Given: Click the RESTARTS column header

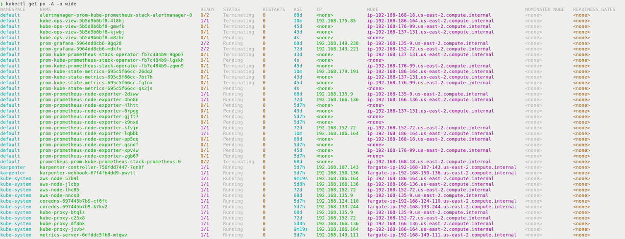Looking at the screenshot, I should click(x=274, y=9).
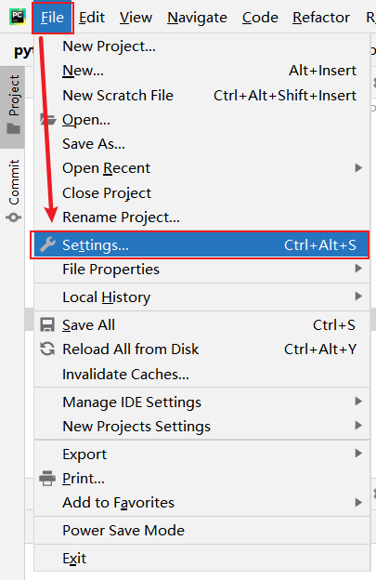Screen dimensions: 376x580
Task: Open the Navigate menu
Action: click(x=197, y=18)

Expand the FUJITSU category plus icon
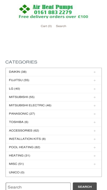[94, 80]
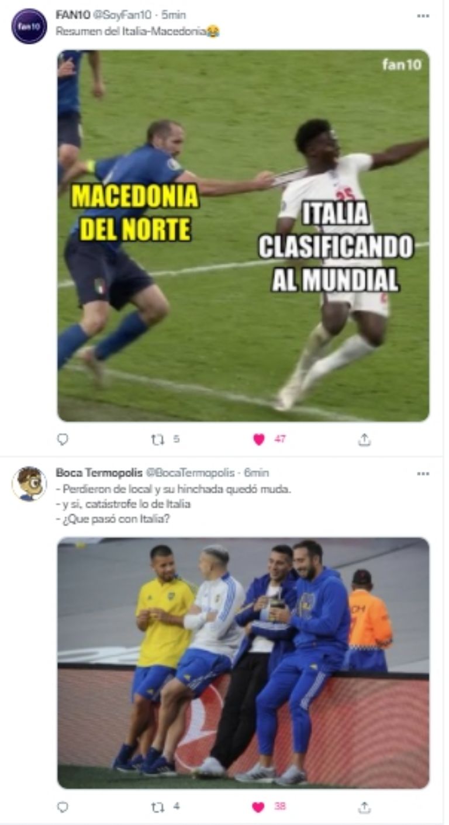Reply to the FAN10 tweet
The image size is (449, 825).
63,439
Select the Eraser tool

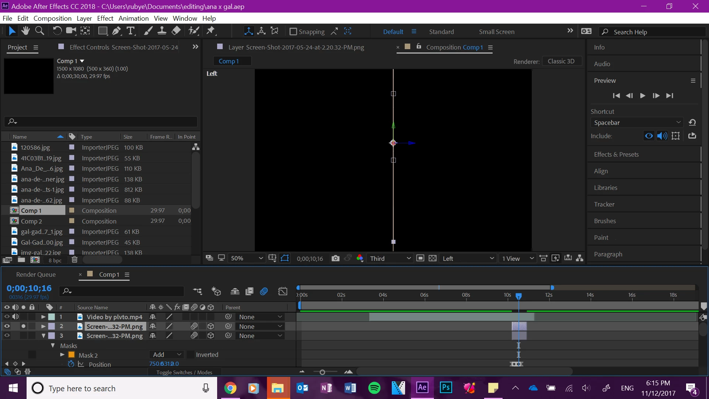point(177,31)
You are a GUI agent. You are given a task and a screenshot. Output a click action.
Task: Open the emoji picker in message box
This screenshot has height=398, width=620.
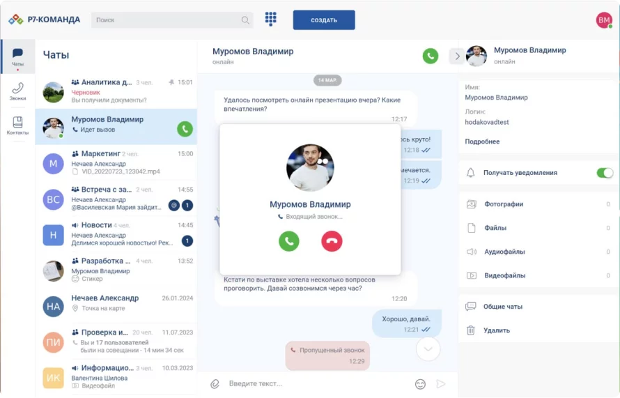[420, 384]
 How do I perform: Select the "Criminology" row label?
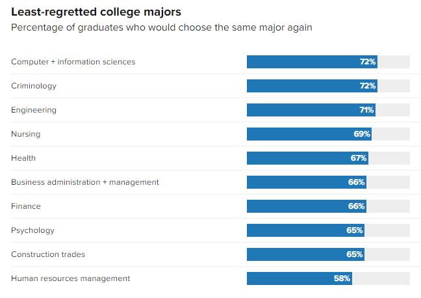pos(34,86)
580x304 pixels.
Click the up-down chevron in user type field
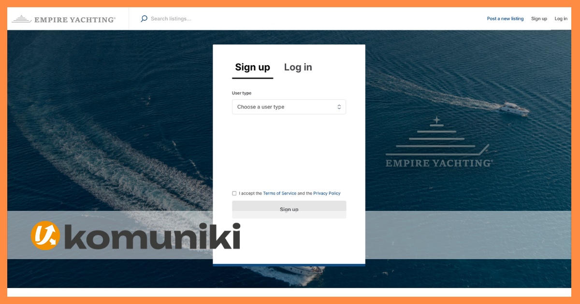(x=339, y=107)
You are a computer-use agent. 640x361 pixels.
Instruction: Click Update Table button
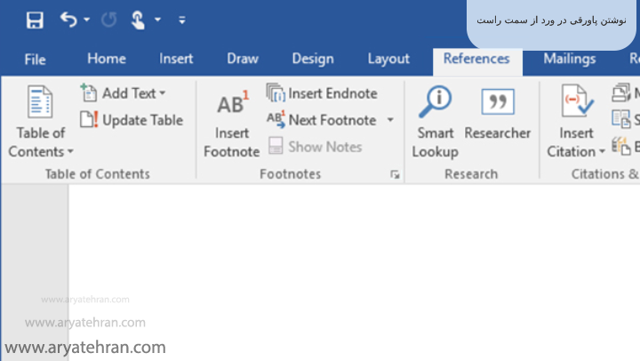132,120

====

__Exercise goal__: Can you write out the records above again, swapping "pixels" for "px" everywhere while keeping everything else the same and omitting the pictures?

__Task output__:
Given: Click the RESTARTS column header

Looking at the screenshot, I should click(x=274, y=9).
Screen dimensions: 376x580
Task: Open the Navigate menu
Action: click(x=197, y=18)

Expand the FUJITSU category plus icon
[94, 80]
Reply to the FAN10 tweet
The image size is (449, 825).
63,439
Select the Eraser tool

point(177,31)
You are a GUI agent. You are given a task and a screenshot. Output a click action.
Task: Open the emoji picker in message box
This screenshot has height=398, width=620.
[420, 384]
 How do I perform: Select the "Criminology" row label?
pos(34,86)
580x304 px.
Click the up-down chevron in user type field
(x=339, y=107)
You are a computer-use agent. 640x361 px.
Instruction: Click Update Table button
132,120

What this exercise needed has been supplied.